While the support is heartwarming, it also begs the question - Did all these fans watch because Davis is a great baseball player or because she is a female doing well in what is commonly perceived as a male sport? Malaika Underwood, an infielder with the USA Baseball women's national team believes it's the latter and thinks that most people are missing the forest for the trees - they are so focused on the fact that Davis is playing with boys, that they are missing the bigger picture - girls can play baseball too!

Unfortunately, that may be hard to do. One of the biggest knocks against women being great baseball players is that they have shorter strides and lower velocity, which makes them less effective as pitchers. However, a 2009 study performed on elite men and women baseball players concluded that there was no valid physical reason for those shortcomings.

In fact, Glenn Fleisig the research director at the American Sports Medicine Institute, who worked on the paper, said it was more the similarities than the differences between the male and female athletes that stood out to him. He thinks that the real reason more women are not part of the minor baseball league has to do with numbers - According to the National Federation of State High School Association, only 1,259 of the 476,050 or less than 0.5% high school players in 2012-2013, were girls. Yet there were 362,488 girls playing fastpitch softball!

Does this mean girls are just not interested in playing baseball? Not so, according to Fleisig - he thinks it has more to do with the culture. Most men believe that girls are not strong enough to play. Even the legendary Babe Ruth quipped "I don’t know what’s going to happen if they begin to let women in baseball. […] They are too delicate. It would kill them to play ball every day," when he found out that 17-year-old Jackie Mitchell would playing against him in an exhibition game. Even the fact that Mitchell struck both him and Lou Gehrig out, was not enough to convince him otherwise.

Ila Borders who tried fighting the establishment, has experienced this bias first hand. During her short four-year professional baseball career, she was beaten up, chased with a knife and even subjected to several death threats. What's even more disheartening is that not much has changed. Kayla Roncin says she sometimes gets booed during the regular season.

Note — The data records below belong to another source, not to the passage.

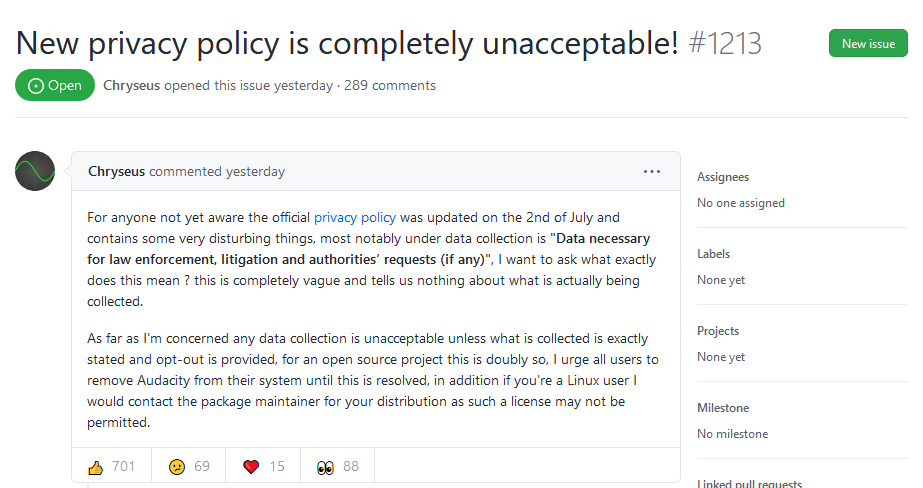Open the three-dot comment options menu
The height and width of the screenshot is (488, 923).
pyautogui.click(x=652, y=171)
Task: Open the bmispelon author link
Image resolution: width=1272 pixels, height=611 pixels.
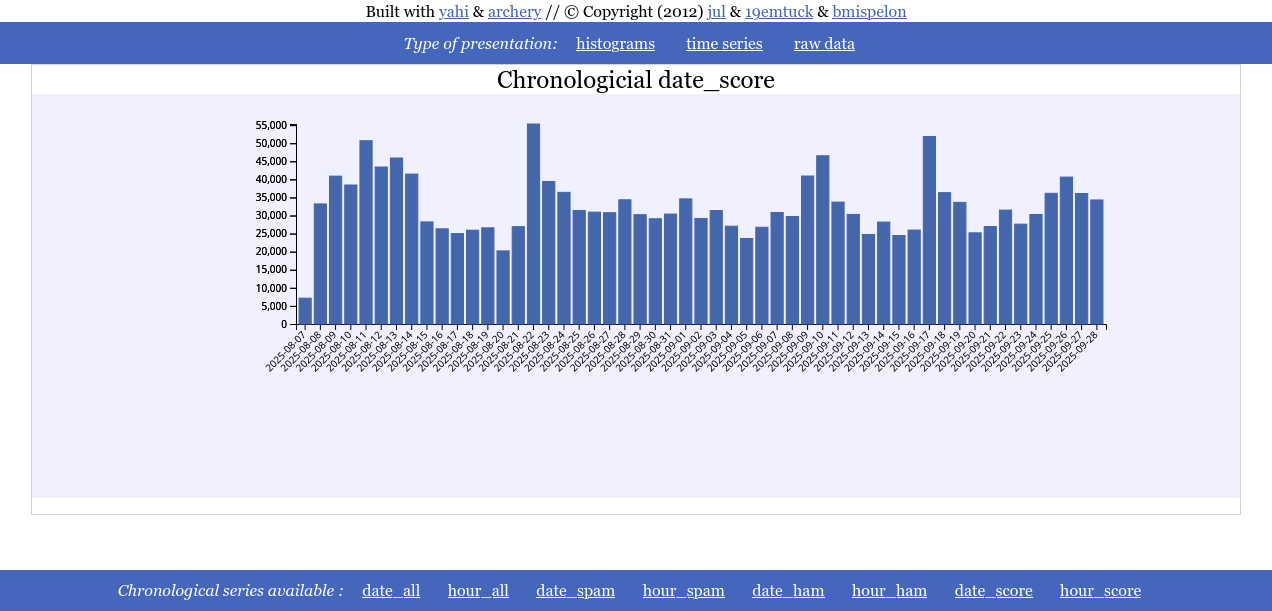Action: tap(869, 12)
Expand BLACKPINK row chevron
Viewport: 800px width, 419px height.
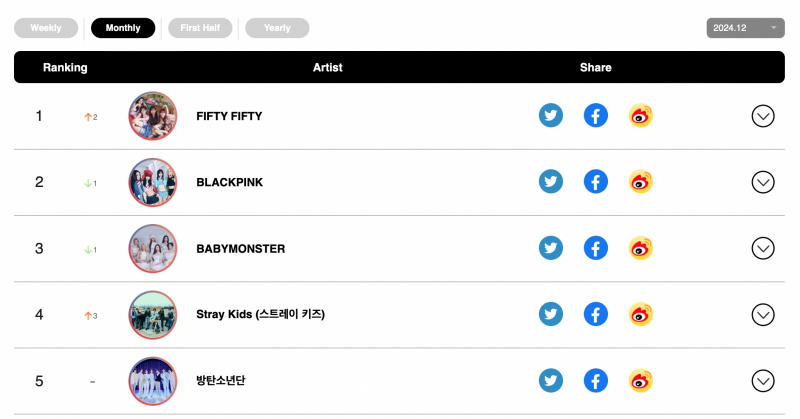[x=763, y=182]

So with athletes like Mo'ne Davis giving a whole new meaning to the phase "throwing like a girl" will things finally change? Mike Marshall, the former Dodgers outfielder who signed Eri Yoshida, the last woman to play U.S. men’s professional baseball, certainly thinks. He says it will just take one woman that can play second base to rejuvenate interest in the game.

His only regret is that it will not be Davis - That's because the young girl has no plans to pursue a professional baseball career. Her eyes are set on becoming the point guard for the University of Connecticut women's basketball team, before moving on to the WNBA. Her advice to teens? "(don't) let anyone stop you from doing what you like."